That particular morning I was woken up by Ms. Wendy Woods’s adopted son, Dee Soyinka, much later to be known as Supercargo, who moved in with us following the killing of his mother. Specifically, Dee, younger and smaller than my seven-year-old self, once again rotated in the bed we shared until his feet were kicking me in the face. I shoved him off the bed.
What a strange morning it was. It was cold outside, but my internal furnaces were lit by the Visions of Blackness Festival, a Tiko tradition filled with arts, crafts, and music. It was a big deal during my parents’ childhood but had been canceled in recent years due to permitting issues, which Sir called newspeak for the City didn’t want thousands of us gathering in one place.
There was a crackle in the air that abraded my skin and the smell of lemon house cleaner from Sir’s early morning efforts. The tub had cracked some time before, so I was responsible for washing off my face and armpits and doing the same to Dee.

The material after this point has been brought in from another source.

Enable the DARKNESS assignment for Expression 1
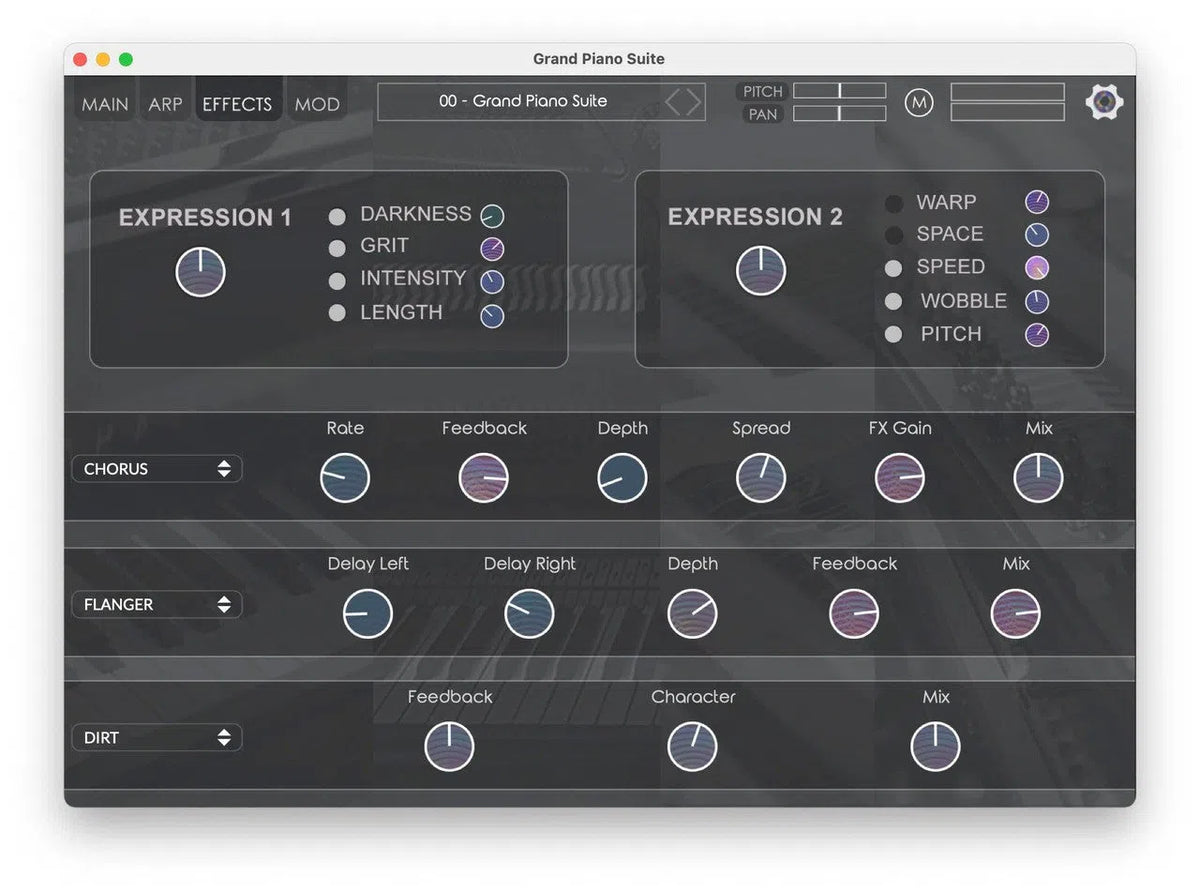 [337, 216]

“Ow, quit it.” Dee pounded my arm, but his little fist didn’t hurt. He was protesting the amount of force I used around the corners of his eyes. But you had to get in there good, or he would spend the day looking crusty. Mama would not be happy about that.
“Shut it, you clod,” I said.
Mama was in the kitchen doing something to our grits, the smell of butter and salt overtaking the other house smells, the thoroughbreds of nourishment outgalloping the quarterhorses of soaking pans and stale potpourri. I forgot to brush my teeth, so my mouth tasted of sweat and cotton from biting my pillow through the night.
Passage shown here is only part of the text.